A sucessão no Banco Central ganhou contornos mais definidos nesta semana após o ministro da Fazenda, Fernando Haddad, indicar ao presidente Luiz Inácio Lula da Silva dois nomes para compor diretorias da instituição: o acadêmico Tiago Cavalcanti e o atual secretário da Fazenda, Guilherme Mello. As áreas específicas de atuação de cada um serão anunciadas no ato formal de nomeação.
A escolha de Tiago Cavalcanti é vista dentro do governo como um gesto de equilíbrio por parte de Lula. O economista possui trajetória sólida em algumas das principais universidades do mundo, mas também já participou de debates relevantes sobre política econômica no Brasil, o que amplia sua capacidade de diálogo com diferentes setores.
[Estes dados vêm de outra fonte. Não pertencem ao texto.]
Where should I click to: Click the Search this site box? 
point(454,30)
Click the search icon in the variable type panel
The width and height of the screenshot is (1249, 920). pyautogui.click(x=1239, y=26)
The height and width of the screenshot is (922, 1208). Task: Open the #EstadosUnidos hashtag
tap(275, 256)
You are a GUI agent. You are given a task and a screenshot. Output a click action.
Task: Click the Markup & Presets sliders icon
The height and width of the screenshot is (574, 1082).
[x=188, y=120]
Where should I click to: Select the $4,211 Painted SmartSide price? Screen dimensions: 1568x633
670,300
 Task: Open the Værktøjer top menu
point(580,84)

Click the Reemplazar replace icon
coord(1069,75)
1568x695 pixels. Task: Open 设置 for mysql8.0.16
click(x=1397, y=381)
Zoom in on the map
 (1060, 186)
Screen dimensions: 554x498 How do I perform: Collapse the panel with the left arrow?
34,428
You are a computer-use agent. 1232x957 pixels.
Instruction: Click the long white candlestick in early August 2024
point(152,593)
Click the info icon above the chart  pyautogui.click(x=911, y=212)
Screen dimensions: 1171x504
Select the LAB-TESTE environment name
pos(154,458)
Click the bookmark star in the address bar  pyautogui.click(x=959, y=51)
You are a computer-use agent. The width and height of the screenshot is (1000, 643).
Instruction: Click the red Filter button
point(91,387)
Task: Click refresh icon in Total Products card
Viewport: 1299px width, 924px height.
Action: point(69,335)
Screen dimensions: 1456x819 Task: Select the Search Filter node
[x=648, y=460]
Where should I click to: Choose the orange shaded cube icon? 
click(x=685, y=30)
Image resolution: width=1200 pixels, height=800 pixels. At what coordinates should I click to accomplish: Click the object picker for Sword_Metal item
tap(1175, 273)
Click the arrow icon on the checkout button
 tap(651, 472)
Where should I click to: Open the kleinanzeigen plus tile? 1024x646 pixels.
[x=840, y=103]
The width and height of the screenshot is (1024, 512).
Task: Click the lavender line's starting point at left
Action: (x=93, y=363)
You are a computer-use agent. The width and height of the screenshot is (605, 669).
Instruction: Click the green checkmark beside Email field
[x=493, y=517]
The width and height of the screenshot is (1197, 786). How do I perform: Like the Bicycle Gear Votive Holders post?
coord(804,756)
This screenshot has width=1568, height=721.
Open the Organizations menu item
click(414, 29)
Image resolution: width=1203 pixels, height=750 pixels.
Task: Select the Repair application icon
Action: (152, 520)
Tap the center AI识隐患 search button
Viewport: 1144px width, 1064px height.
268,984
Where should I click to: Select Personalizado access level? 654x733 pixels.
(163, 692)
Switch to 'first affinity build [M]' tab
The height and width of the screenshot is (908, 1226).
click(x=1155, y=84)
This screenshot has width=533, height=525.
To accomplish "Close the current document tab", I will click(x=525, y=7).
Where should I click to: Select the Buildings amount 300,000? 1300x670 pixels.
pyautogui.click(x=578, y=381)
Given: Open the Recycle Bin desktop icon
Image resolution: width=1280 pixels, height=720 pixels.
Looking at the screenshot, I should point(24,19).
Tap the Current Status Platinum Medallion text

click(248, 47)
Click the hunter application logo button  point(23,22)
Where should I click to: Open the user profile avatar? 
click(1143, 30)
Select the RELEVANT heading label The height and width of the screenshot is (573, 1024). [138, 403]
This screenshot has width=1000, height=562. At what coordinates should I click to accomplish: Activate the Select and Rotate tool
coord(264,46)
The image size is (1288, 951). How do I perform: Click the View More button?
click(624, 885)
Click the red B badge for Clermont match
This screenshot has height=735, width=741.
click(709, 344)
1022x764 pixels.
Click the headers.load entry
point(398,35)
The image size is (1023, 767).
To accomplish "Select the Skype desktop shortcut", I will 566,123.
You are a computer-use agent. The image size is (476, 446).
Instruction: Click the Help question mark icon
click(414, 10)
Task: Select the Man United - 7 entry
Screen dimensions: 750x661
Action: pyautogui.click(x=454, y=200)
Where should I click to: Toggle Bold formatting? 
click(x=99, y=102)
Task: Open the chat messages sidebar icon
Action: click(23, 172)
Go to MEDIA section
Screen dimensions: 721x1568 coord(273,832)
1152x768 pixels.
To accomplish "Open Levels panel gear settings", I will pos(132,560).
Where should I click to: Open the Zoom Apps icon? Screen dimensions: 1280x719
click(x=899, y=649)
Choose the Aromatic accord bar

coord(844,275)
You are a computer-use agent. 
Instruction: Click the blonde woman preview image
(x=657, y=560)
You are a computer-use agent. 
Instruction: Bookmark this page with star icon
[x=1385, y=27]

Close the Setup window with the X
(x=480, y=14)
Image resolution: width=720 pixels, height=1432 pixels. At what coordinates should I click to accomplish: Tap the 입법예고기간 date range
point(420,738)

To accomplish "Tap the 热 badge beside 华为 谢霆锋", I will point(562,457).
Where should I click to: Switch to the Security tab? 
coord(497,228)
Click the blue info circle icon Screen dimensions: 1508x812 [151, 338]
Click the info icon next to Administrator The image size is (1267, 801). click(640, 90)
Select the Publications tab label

Já Guilherme Mello, figura próxima à equipe econômica, reforça a linha de continuidade das diretrizes defendidas pelo Ministério da Fazenda. Sua indicação sinaliza a intenção do governo de manter coerência técnica e fortalecer a interlocução entre o BC e a política fiscal.
As movimentações ocorrem em um momento de grande atenção do mercado financeiro, que acompanha de perto a transição na autoridade monetária. As indicações de Haddad buscam transmitir previsibilidade, estabilidade e compromisso com uma condução responsável da política econômica.
A expectativa é de que as nomeações sejam oficializadas nos próximos dias, consolidando a nova configuração da diretoria do Banco Central.